A total of 154 diatom taxa were identified and counted. The most common taxa (28, with an overall average contribution of >1%) are summarized in Table T3. Marine diatoms dominate the assemblage in terms of relative contribution (~97% marine vs. ~3% freshwater), as well as concentrations per gram, and accumulation rates (see "Sedimentation Rates", and "Siliceous Organisms", both in "Results").
In the sediments of the Congo Fan, van Iperen et al. (1987) defined six marine diatom groups in surface sediments that reflect properties of the overlying water masses. Essentially, we keep their groupings with slight modifications based on our own experience with temporal and spatial distribution of diatom species in sediment traps and surface sediments in the equatorial and tropical Atlantic (summary in Romero et al., 1999a), including additional observations of Pokras and Molfino (1986).
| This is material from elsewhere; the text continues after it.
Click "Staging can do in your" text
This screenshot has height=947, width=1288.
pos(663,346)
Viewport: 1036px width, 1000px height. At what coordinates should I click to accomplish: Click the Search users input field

The composition of the resulting seven groups and their preferred environmental conditions is given in Table T3, their distribution downcore is illustrated in Figure F7, and their concentration per gram dry sediment is summarized in Table T4.
In accordance with the results of van Iperen et al. (1987), the marine diatom assemblage is dominated by two neritic, high-nutrient indicators, T. nitzschioides var. nitzschioides and resting spores of the genus Chaetoceros, and by C. litoralis. The latter can be considered a plume-related species in the Congo and the Niger area (van Iperen et al., 1987; Pokras, 1991). It is possible that in these previous studies, C. litoralis was misidentified as C. striata (van Iperen, pers. comm, 1999). Although little is known about the ecological preferences of C. litoralis, the species has been recurrently found in neritic environments with highly variable salinities (C. Lange, unpubl. data). Fluctuations in relative abundance and accumulation rates of this species at Site 1077 suggest two long-term periods of lowered salinity and enhanced river discharge, between 220 and 325 ka (moderate) and in the last 125 ka, including two strong pulses at 10-50 ka and 75-125 ka.
The occurrence of Chaetoceros spp. resting spores and remains of vegetative cells in the Congo area can be attributed to seasonal variability of coastal upwelling and nutrient input from the river outflow (the Congo effect) and probably also reflects advection from the shelf (see discussion in Jansen and van Iperen, 1991). They are common members of the diatom assemblage (~20%), and their abundance pattern shows high variability, especially during the past 250 k.y. Maxima in the relative abundance are seen during interglacial stages (Fig. F7).
We consider the record of T. nitzschioides var. nitzschioides as indicative of increased nutrient supply by the coastal upwelling process, in agreement with Jansen and van Iperen (1991), rather than of river influence (Pokras and Molfino, 1986). At Site 1077, a long-term trend is evident with a clear dominance (>50%) during 460-125 ka, dropping to low levels at Termination II (Fig. F7). On shorter time scales, abundance peaks are generally associated with glacial periods.
The presence of the littoral group (composed of benthic, tycopelagic, epiphytic species, etc.) is constant but rare (~1%); moderate peaks occurred during interglacials. A significant (5% confidence level) difference in average concentration between glacial and interglacial times was found (Student's t test; Sokal and Rohlf, 1973): TT = 4.669, theoretic t-value = 2.626. The warm-water group was always present in low numbers (highest peak in Stage 11) as an indication that our study area has always been under the influence of warm and saline waters of the SECC. Episodic maxima of the oceanic temperate assemblage may be associated with cold water intrusions of the BC.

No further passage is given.